About 1,000 patients in hospital hallways on any given day: report
Ontario's special adviser on health care says that on any given day, at least 1,000 people are being treated in hospital hallways. (spotmatik/shutterstock.com)
TORONTO -- On any given day, at least 1,000 people are being treated in Ontario hospital hallways, according to the special adviser on health care, who says "tough decisions" will be required to fix the problem.
The first report from Dr. Rueben Devlin and the premier's council on improving health care says hallway medicine is a significant problem in Ontario.
The next report is set to contain a series of recommendations, but some themes identified in the first document include a greater need for innovation and efficiency to decrease hospital overcrowding.
"Tough decisions will be required to address the challenges facing our health-care system, while we continue to champion the health-care professionals already leading great work in our communities," Devlin writes in the report.
Ontario's health-care system can be characterized as decentralized, large and siloed, noting there are 21 health-related government agencies supporting the design and delivery of health care in the province, the report says. Recent media reports have indicated the government is considering shutting down those agencies and folding them into one super agency.
The 21 agencies are not always well-aligned "and there is limited strategic oversight to ensure the efficient and co-ordinated use of resources," the report says.
"The entire health-care system is too complicated to navigate, people are waiting too long to receive care and too often are receiving care in the wrong place; as a result, our hospitals are crowded," the report says.
A government health-care survey found that 41 per cent of people who went to the emergency department could have been treated by their primary care doctor, and just one-third of hospital patients are admitted to an in-patient bed from the ER within the eight-hour target.
"Overcrowding of the emergency department means Ontarians whose care can only be provided in an emergency department are waiting longer to access the health care they need, and are sometimes waiting in unconventional locations -- like hallways," the report says.
The province is not using the beds across the system as effectively as possible, the report says.
One way of measuring use of space is looking at how many people are waiting for care in another setting, and in October, almost 16 per cent of days spent in hospital were by patients waiting for care elsewhere.
The largest proportion of that is people waiting to be transferred to long-term care, the report says, where the average wait time to access a bed is 146 days.
Long-term care homes are at 98 per cent capacity, with roughly 78,910 residents in 627 long-term care homes across the province, the report says.
Another area in which it identifies problems is mental health.
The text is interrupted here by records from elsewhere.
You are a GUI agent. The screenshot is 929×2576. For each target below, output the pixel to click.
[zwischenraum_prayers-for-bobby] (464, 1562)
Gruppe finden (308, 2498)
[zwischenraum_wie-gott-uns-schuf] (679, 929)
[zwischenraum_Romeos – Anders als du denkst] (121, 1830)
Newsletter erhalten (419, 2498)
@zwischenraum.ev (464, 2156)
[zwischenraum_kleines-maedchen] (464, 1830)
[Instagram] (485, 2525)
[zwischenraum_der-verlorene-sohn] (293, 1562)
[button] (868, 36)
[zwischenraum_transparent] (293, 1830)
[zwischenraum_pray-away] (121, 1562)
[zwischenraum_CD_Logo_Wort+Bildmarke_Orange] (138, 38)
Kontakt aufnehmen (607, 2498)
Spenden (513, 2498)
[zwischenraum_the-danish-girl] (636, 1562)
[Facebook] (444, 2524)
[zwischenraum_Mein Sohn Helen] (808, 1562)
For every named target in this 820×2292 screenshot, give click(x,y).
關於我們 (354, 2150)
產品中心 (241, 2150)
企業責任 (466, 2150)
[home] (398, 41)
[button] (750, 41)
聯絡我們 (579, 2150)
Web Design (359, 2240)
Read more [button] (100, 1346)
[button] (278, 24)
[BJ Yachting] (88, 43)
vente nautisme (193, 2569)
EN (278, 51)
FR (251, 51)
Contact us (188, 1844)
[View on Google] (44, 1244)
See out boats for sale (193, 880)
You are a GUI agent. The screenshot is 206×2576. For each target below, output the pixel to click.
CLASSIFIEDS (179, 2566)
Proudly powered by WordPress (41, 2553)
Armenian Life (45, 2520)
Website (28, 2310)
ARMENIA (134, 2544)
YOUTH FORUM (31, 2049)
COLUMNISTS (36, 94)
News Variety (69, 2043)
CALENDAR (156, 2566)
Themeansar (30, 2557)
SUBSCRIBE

About one in three adults who went to the emergency department for mental health or addictions care hadn't previously seen a doctor for their mental illness, the report says.
Even though most mental health issues are best treated in the community, long wait times for that treatment sometimes mean that a patient's condition worsens while they wait and they have no other option than to go to the emergency department, the report says.
Health Minister Christine Elliott thanked the council for the report and said in a statement that the government is committed to creating a health-care system that works for Ontarians.